**Raw records:**
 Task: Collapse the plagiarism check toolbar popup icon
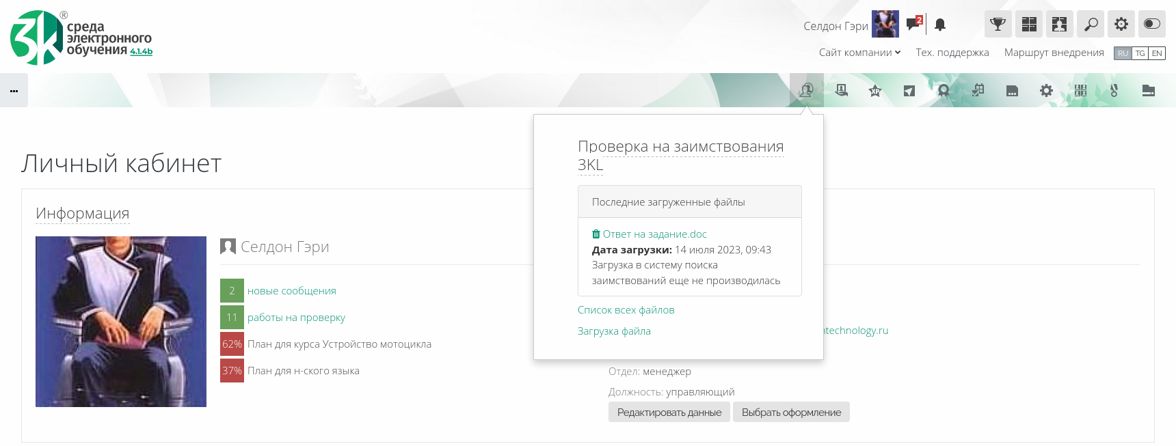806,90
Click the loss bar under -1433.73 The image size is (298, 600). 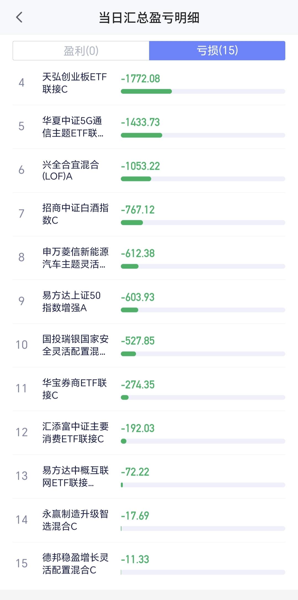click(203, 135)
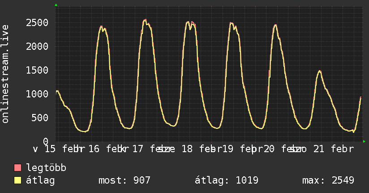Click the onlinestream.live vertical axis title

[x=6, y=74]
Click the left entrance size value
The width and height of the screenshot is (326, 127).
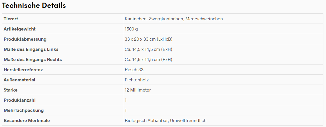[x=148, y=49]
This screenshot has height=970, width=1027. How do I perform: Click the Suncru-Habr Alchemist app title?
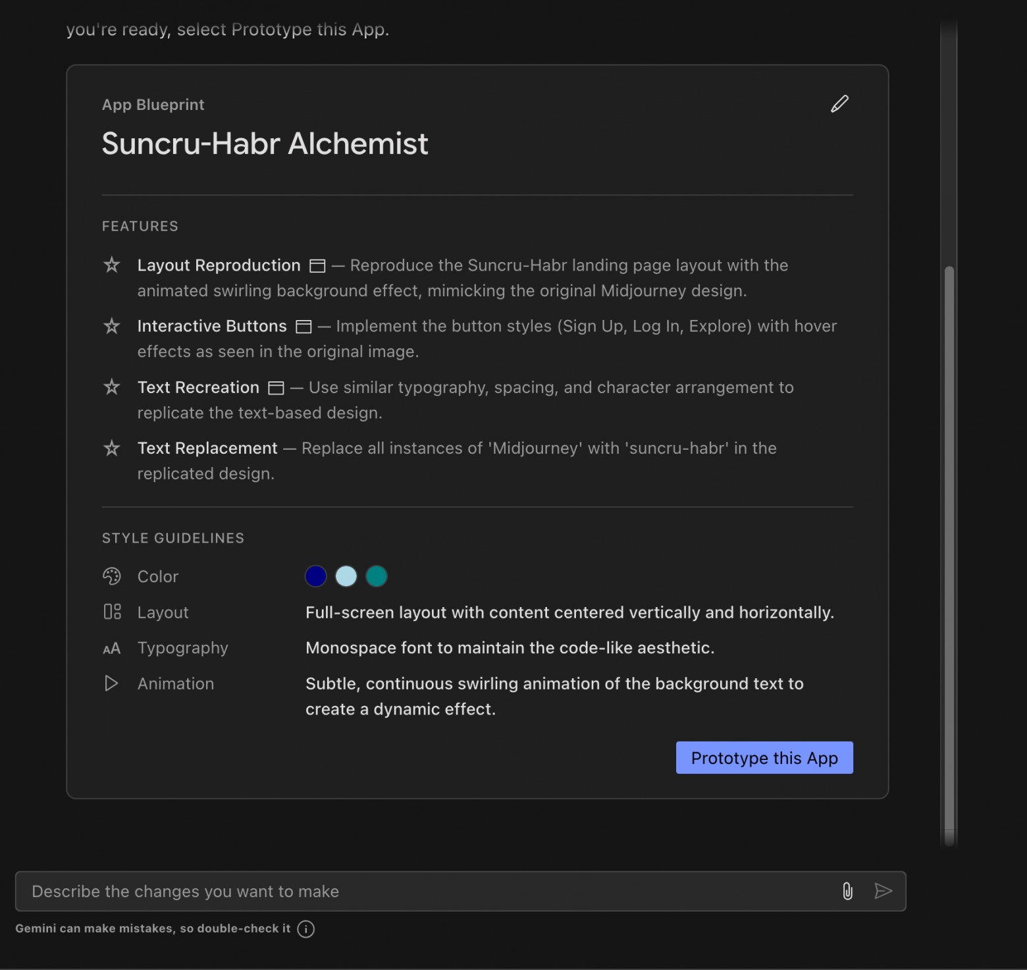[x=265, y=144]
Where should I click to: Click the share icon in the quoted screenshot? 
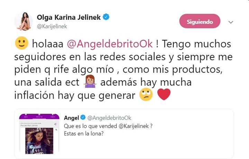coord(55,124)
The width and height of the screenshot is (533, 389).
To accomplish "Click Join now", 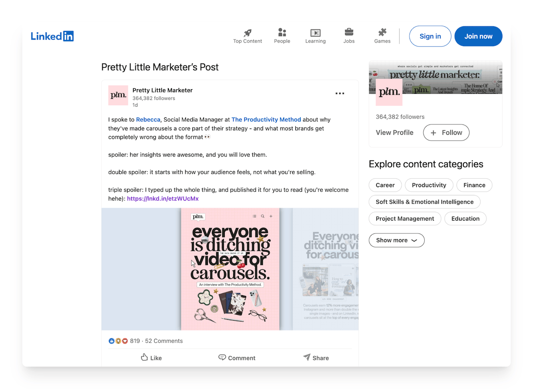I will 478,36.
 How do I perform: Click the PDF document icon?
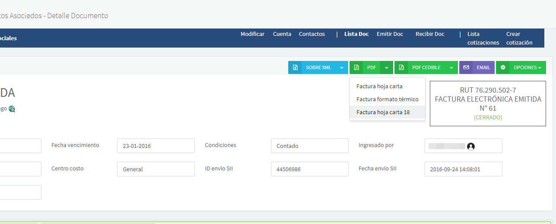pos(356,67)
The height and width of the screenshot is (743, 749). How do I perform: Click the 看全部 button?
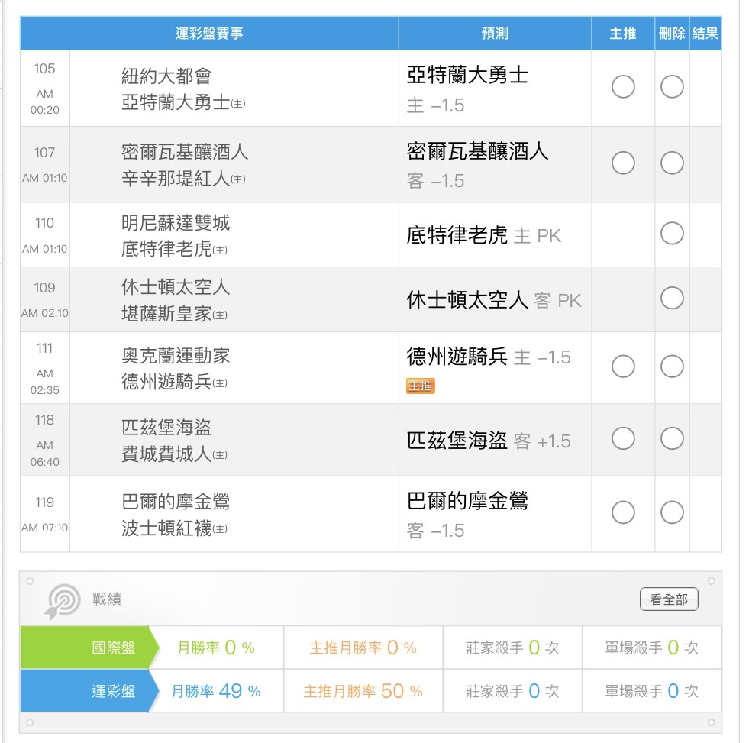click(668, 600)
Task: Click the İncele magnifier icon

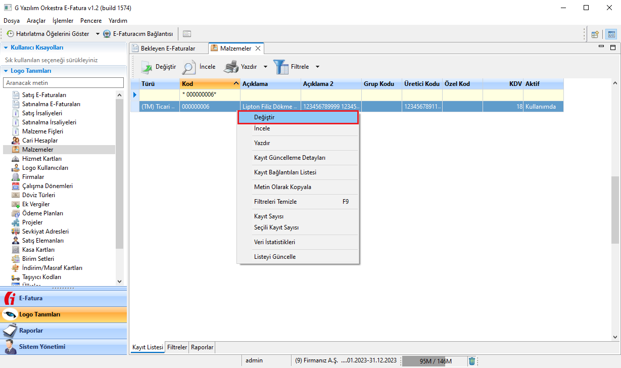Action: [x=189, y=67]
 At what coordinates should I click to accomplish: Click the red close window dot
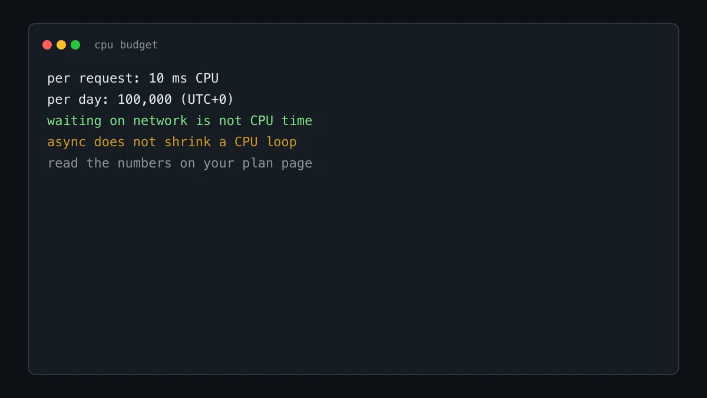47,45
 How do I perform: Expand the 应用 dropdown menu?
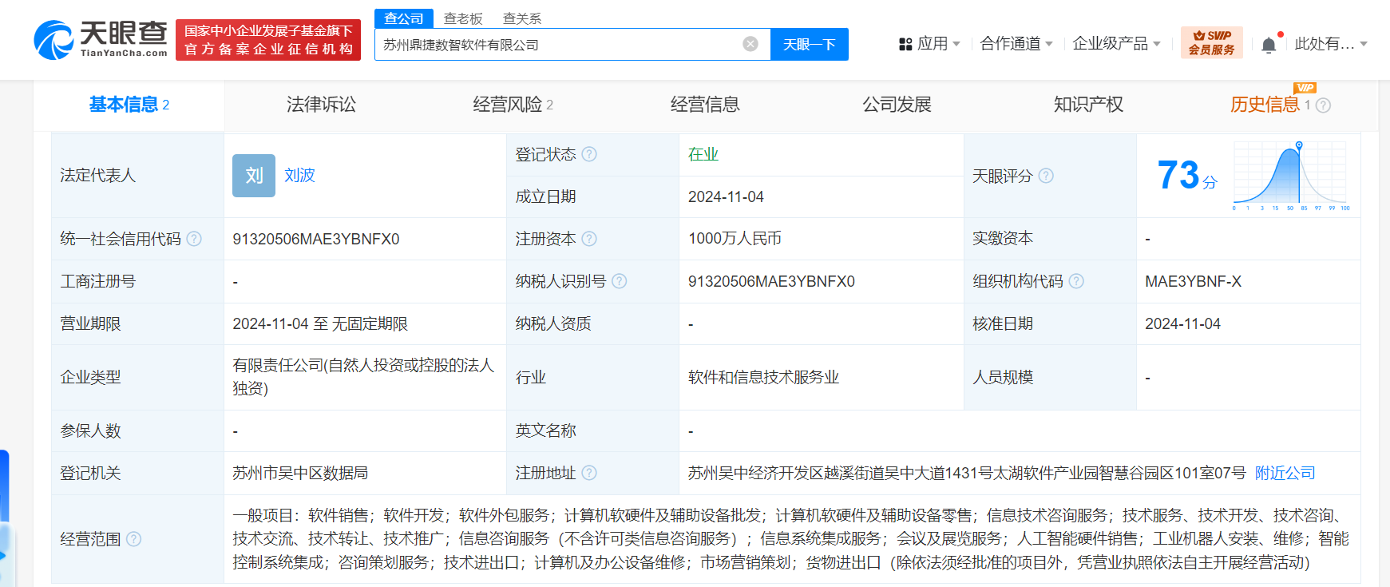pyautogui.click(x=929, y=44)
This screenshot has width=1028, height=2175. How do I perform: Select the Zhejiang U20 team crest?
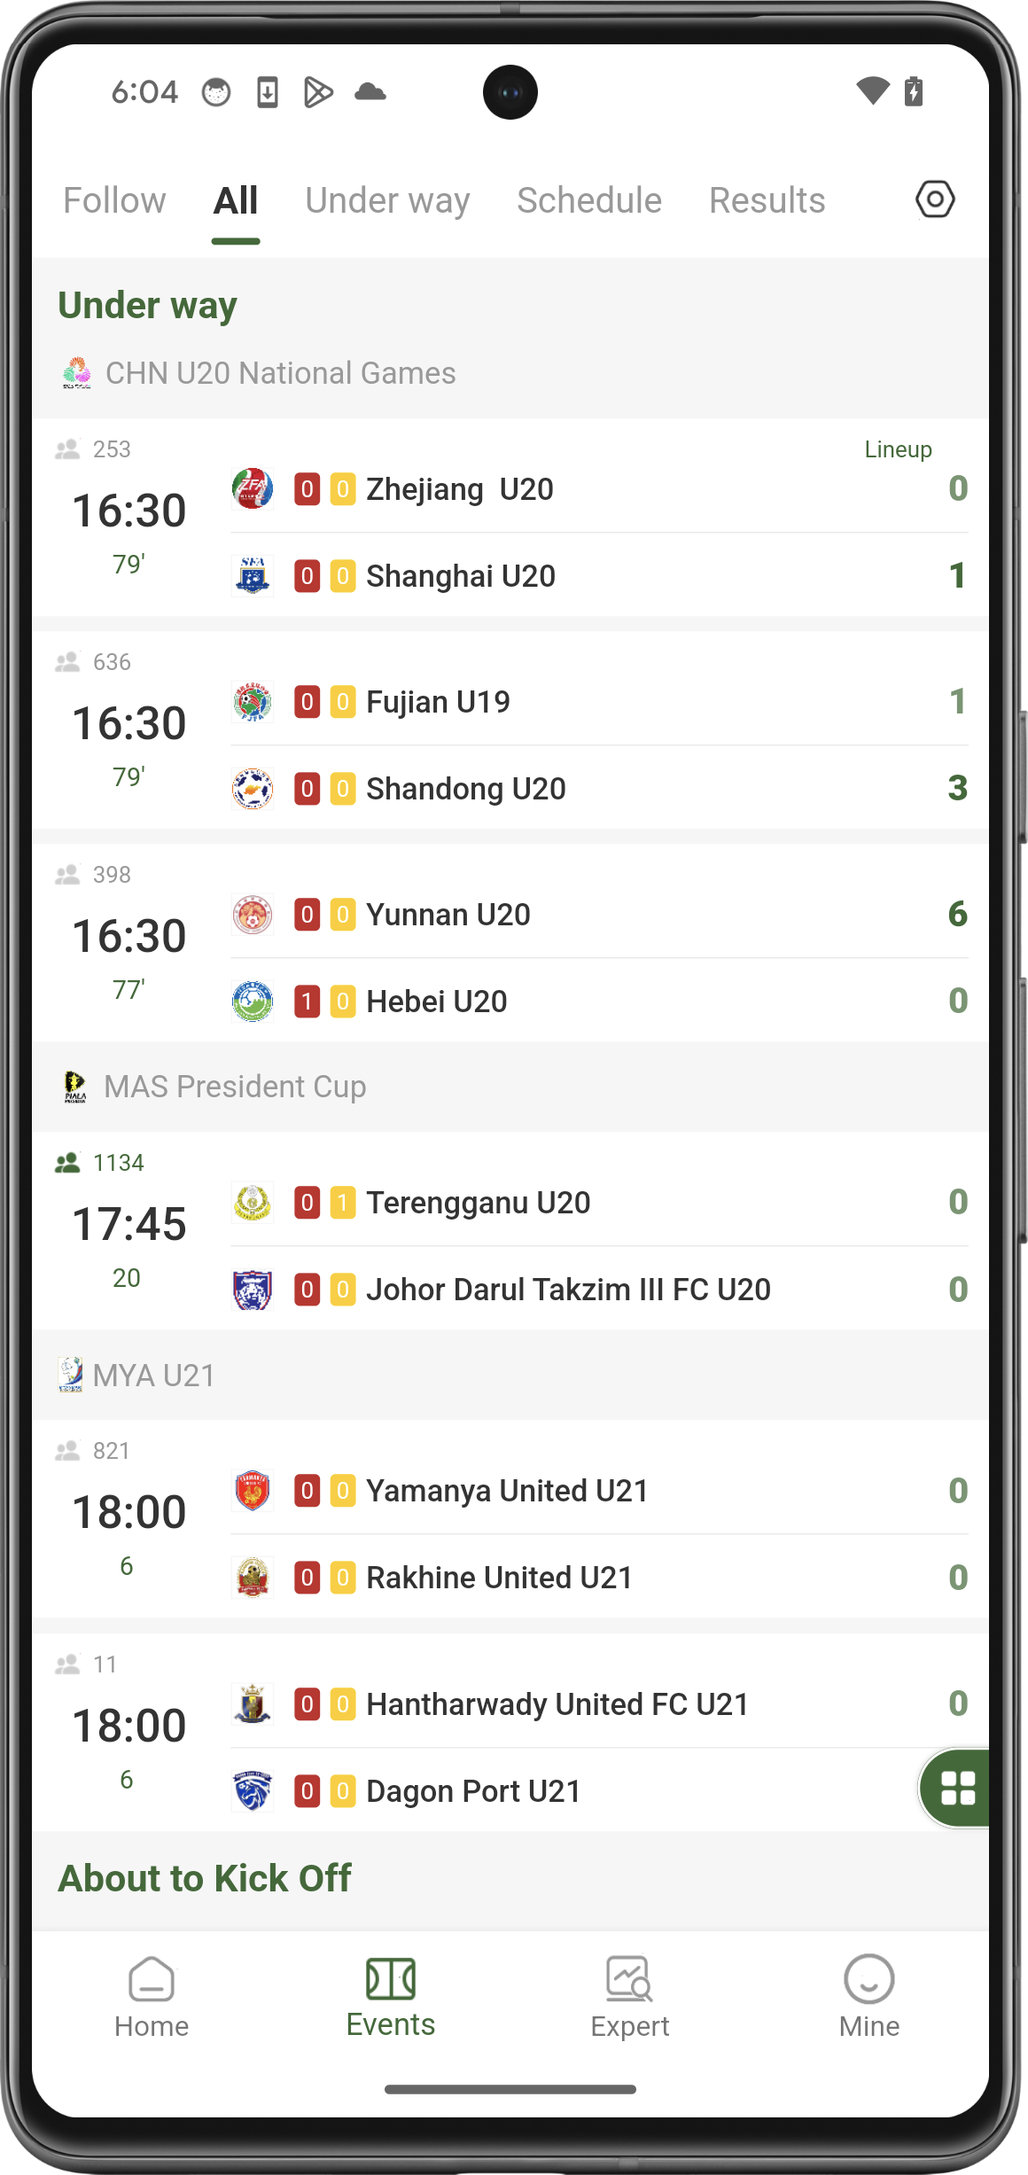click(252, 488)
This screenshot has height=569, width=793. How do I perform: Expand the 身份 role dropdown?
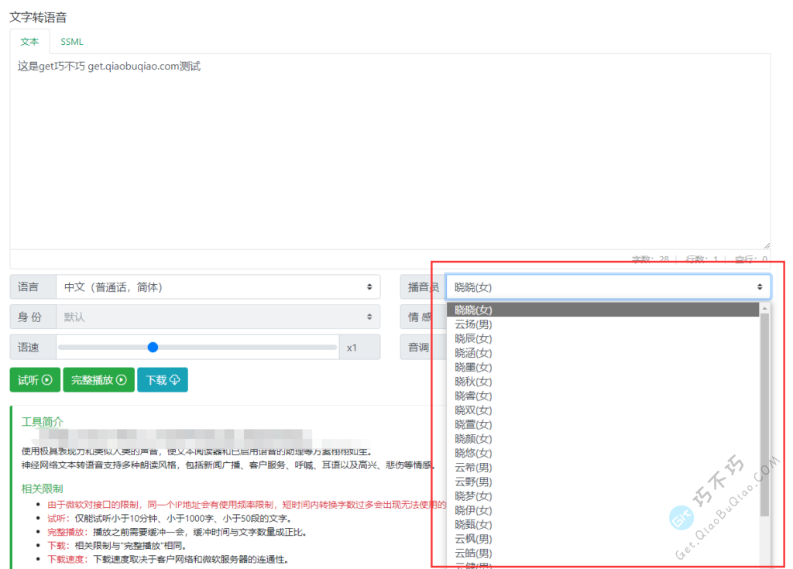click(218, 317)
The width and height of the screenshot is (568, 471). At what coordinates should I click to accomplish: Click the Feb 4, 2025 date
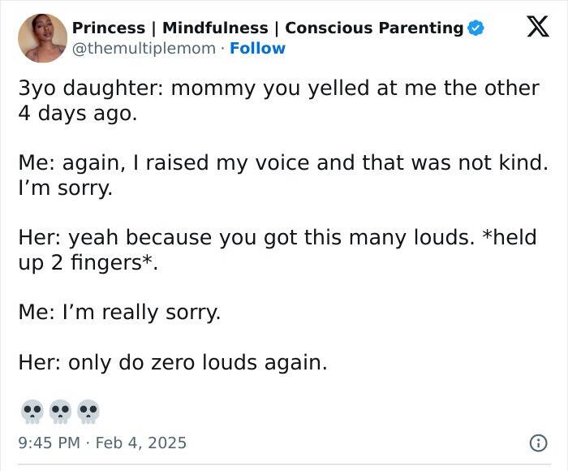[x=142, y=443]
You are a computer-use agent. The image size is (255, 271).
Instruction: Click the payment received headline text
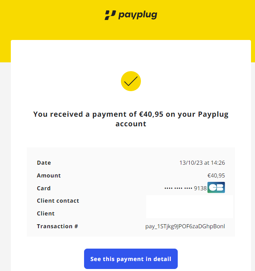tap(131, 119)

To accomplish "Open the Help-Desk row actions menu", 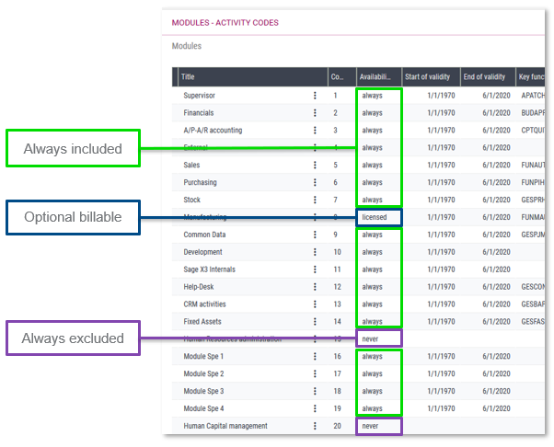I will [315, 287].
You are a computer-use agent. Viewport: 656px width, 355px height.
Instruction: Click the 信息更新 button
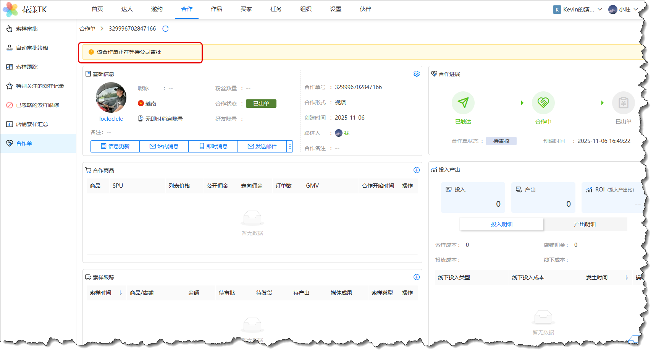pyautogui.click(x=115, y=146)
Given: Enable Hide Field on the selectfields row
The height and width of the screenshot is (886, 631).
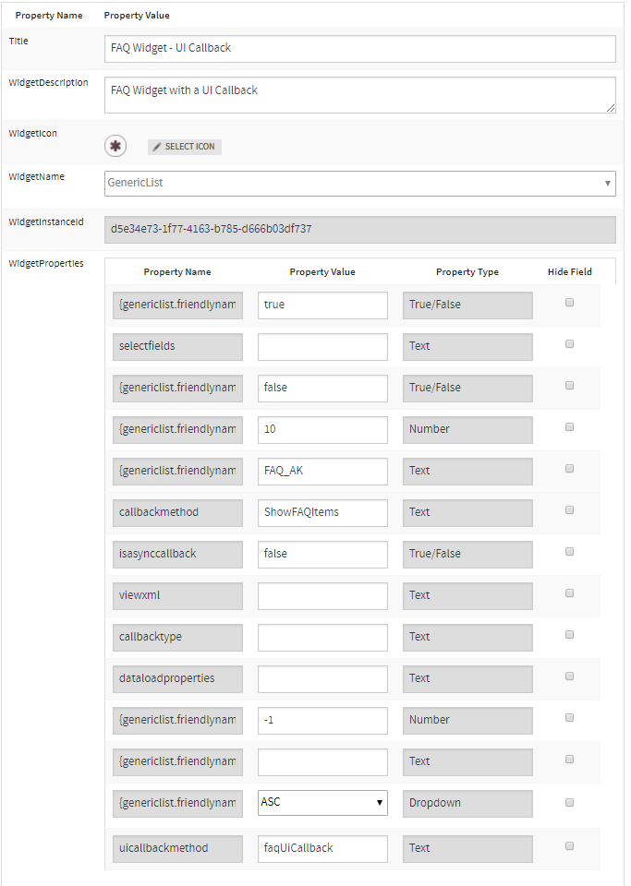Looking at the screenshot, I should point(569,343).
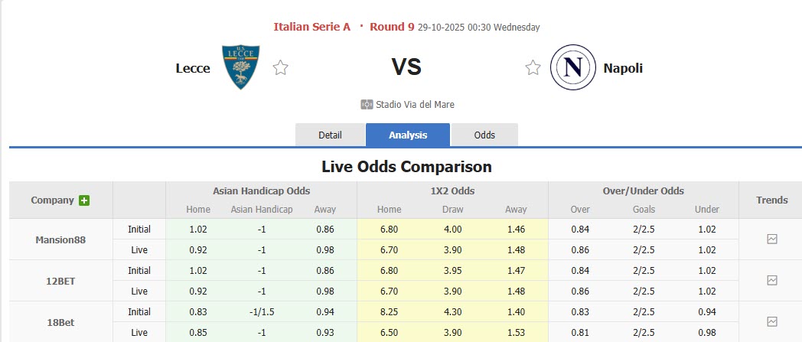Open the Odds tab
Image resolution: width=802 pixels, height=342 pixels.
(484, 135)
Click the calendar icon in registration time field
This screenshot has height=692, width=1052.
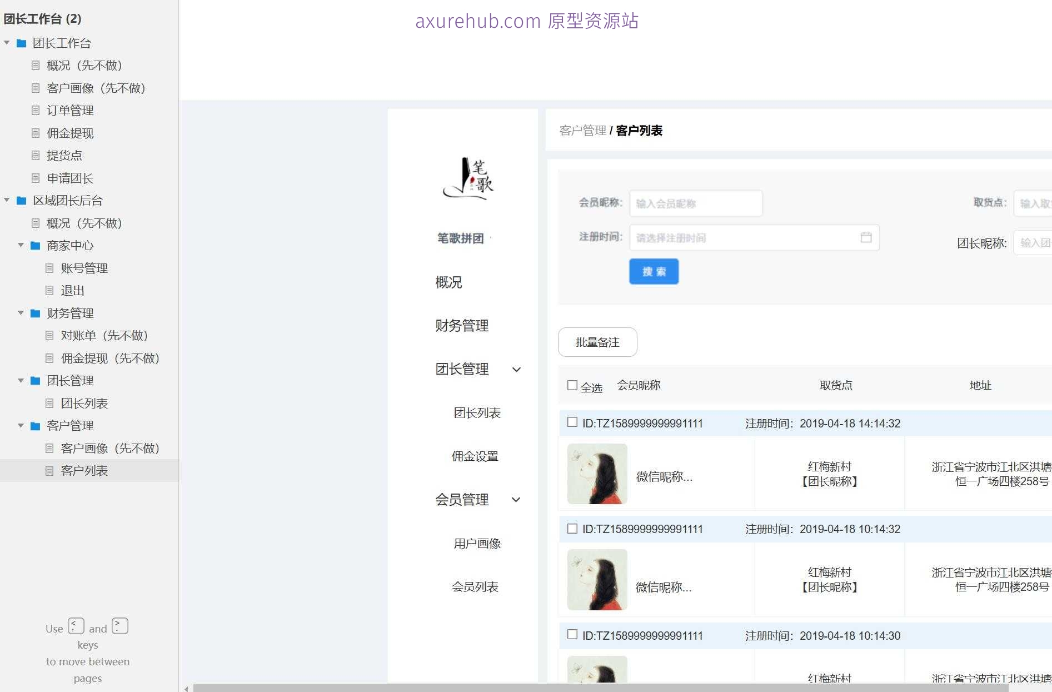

**Task:**
Put everything in the records from the line containing "This screenshot has width=1028, height=2175." down to the line containing "[x=142, y=443]" into a JSON list of strings, one string per line and no blank lines. Leave out the pictures.

**Exercise solution:**
[
  "This screenshot has width=1028, height=2175. How do I perform: Select the Zhejiang U20 team crest?",
  "click(252, 488)",
  "This screenshot has height=569, width=793. How do I perform: Expand the 身份 role dropdown?",
  "click(218, 317)",
  "The width and height of the screenshot is (568, 471). At what coordinates should I click to accomplish: Click the Feb 4, 2025 date",
  "[x=142, y=443]"
]